No tenía familia ni pasado, y había aparecido misteriosamente en aquella ciudad como podía haberlo hecho en otra. En tomo a los hombres misteriosos se tejen leyendas, e incluso llegó a decir-se que estaba vinculado a la familia real.
En el siglo XIX, cuando no se sabía de dónde procedía alguien que inesperadamente se hacía famoso, se le hacía miembro de la casa real correspondiente. Fue el caso de Jack el Destripador, a quien se llegó a vincular a la inglesa.
"Rufo" no pertenecía a ninguna dinastía con "pedigree" tan puro que le permitiera figurar en el Gotha perruno. Más para sus necesidades deambulatorias ovetense, le bastaba con ser "Rufo" y que los ovetenses le reconocieran con ese nombre popular. Evaristo Arce no sabe quién se lo puso.
No hubo Rufino o Rufo de la especie humana que pudiera competir con el nombre del perro. En "Rufo" estaba la genealogía del perro: una genealogía que él ennobleció. Hoy, con Rufo en la historia, su nombre puede figurar entre los grandes apellidos de la ciudad.
Hoy es el personaje más ovetense y famoso de la estatuaria de la ciudad, porque, la verdad, Woody Allen es un señor con gafas a quien se las quitan de vez en cuando. En cuanto a la pedante, cursi y "progre" Mafalda, no evoca los recuerdos que se trasmiten de padres a hijos.

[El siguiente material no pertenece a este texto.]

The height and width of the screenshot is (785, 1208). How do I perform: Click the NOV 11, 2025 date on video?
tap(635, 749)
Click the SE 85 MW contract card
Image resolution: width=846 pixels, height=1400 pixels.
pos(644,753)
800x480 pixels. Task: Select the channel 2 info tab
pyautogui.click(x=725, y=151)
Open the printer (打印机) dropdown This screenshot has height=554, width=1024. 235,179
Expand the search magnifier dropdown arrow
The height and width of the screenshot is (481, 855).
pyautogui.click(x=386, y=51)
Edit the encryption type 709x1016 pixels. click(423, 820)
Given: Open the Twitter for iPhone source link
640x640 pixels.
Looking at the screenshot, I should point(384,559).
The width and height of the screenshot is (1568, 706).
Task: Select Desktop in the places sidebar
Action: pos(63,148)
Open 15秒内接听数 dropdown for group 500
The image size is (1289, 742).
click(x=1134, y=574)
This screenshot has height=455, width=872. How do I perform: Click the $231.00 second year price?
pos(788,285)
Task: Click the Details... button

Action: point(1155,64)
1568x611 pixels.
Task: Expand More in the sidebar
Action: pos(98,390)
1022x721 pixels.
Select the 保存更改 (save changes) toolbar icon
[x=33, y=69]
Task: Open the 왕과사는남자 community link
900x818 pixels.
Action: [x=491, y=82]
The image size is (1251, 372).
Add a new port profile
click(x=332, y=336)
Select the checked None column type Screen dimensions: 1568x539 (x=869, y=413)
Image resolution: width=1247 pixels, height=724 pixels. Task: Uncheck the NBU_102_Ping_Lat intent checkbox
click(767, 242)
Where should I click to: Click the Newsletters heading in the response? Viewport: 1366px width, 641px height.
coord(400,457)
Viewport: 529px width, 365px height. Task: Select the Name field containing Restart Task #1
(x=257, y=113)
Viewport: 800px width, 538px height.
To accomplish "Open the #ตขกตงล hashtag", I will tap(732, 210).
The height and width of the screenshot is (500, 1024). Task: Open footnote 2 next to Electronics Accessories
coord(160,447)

Y Oviedo es una ciudad con buena memoria para sus animales emblemáticos: todavía está vivo el recuerdo de Petra y Perico, los dos primeros osos que ocuparon la jaula del Campo de San Francisco y a quienes los niños que ahora son abuelos embutían de barquillos y golosinas. Los dos osos habían perdido la libertad pero en compensación descubrieron el barquillo y las chucherías diversas.
Evaristo Arce publicó en 1977 el libro "Oviedo y los ovetenses". En sus páginas opinaban sobre Oviedo personas muy ilustres. Ahora, "Un perro llamado Rufo", puede servir de epílogo a aquel libro, pues "Rufo", de quien no se sabe si era ovetense de nacimiento, lo fue de pasión y decisión. Iba a comer a las casas particulares de los amigos y siempre que había partido en el estadio Carlos Tartiere, allí estaba a la puerta. También le gustaban mucho las manifestaciones. ¿Porque tenía ideas políticas o simpatías hacia éste o aquel partido? Acaso solo porque, en un acto de sutil crítica o de desenfadada venganza perruna, porque le gustaba reírse de cosas propias de los humanos que un perro no lo haría jamás de no ser que hubiera por los alrededores una perra en celo. Era como Golfo, el perro de Walt Disney, y no le importaba ser pobre de la misma manera que "Pancho" desconocía la dependencia de ser rico.